Keaslian penelitian ini adalah penggunaan pendekatan kombinasi metode analisis molekuler menggunakan analisis molekuler dengan teknik RFLP dan analisis spektroskopi IR untuk dereplikasi. Pendekatan kombinasi ini belum pernah dilakukan pada penelitian-penelitian sebelumnya. Pendekatan kombinasi yang sudah digunakan sebelumnya ada 2 yaitu kombinasi high throughput screening (HTS) dengan LC-MS (Genilloud et al., 2011) dan kombinasi analisis molekuler (gen PKS-NRPS) dengan LC-MS (Janso and Carter, 2010). Adapun pada penelitian ini adalah kombinasi analisis molekuler dengan spektroskopi IR.
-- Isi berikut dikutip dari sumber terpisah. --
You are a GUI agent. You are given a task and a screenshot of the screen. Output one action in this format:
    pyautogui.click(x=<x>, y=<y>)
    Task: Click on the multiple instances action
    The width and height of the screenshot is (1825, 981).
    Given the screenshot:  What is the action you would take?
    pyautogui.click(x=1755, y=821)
D. Manfaat dan Luaran Penelitian
8
1. Mengembangkan metode untuk dereplikasi dalam rangka memilih isolat bakteri yang memiliki karakteristik molekuler dan kimiawi yang berbeda-beda. Dalam jangka panjang metode ini dapat digunakan untuk eksplorasi antibiotik baru. Hal ini disebabkan karena dengan metode ini dapat dipilih strain yang berbeda dan memiliki kandungan kimia yang berbeda dalam satu program penelitian.
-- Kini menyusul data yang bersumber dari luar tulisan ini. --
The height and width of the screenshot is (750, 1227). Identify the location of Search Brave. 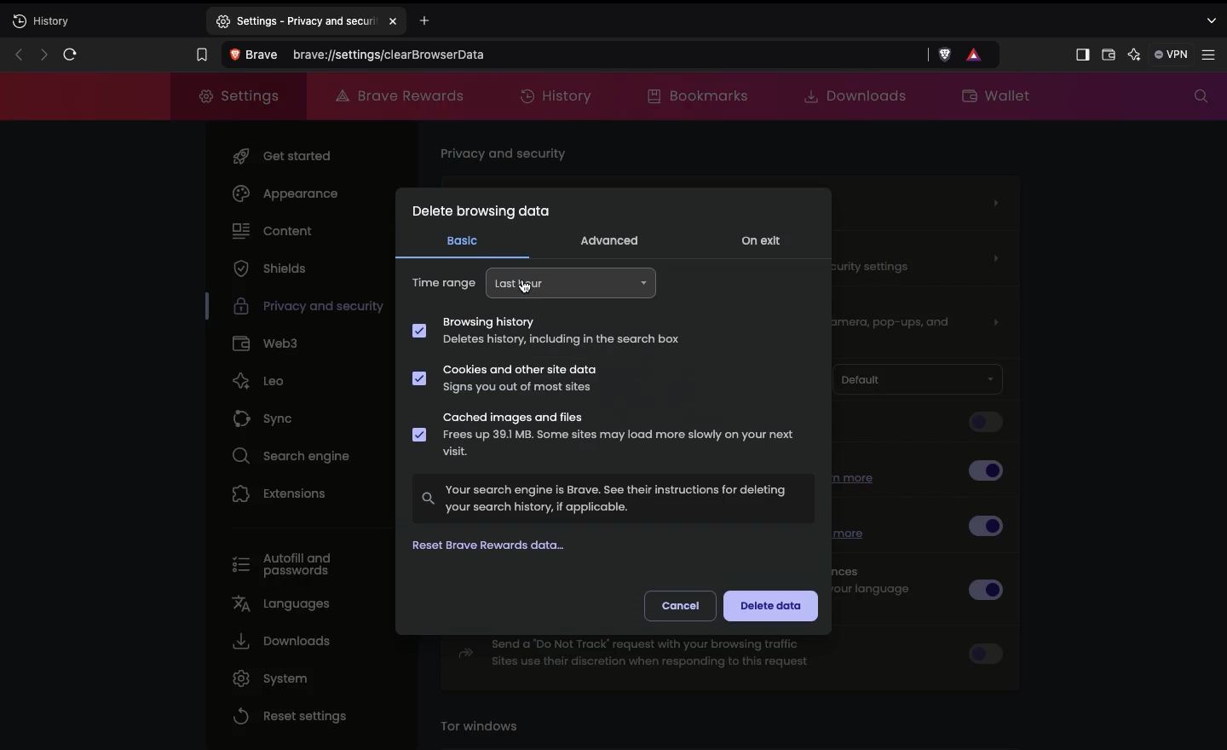
(572, 55).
2. Membantu program pemerintah meningkatkan taraf kesehatan masyarakat melalui eksplorasi antibiotik dari bakteri penghasil. Antibiotik merupakan obat utama untuk melawan penyakit infeksi mikrob.
3. Dalam eksplorasi antibiotik sangat mungkin ditemukan antibiotik baru sehingga di bidang kedokteran dapat menjadi alternatif pilihan terapi antibiotik dalam pengobatan penyakit infeksi. Hal ini mendukung peningkatan kesembuhan dari penyakit infeksi.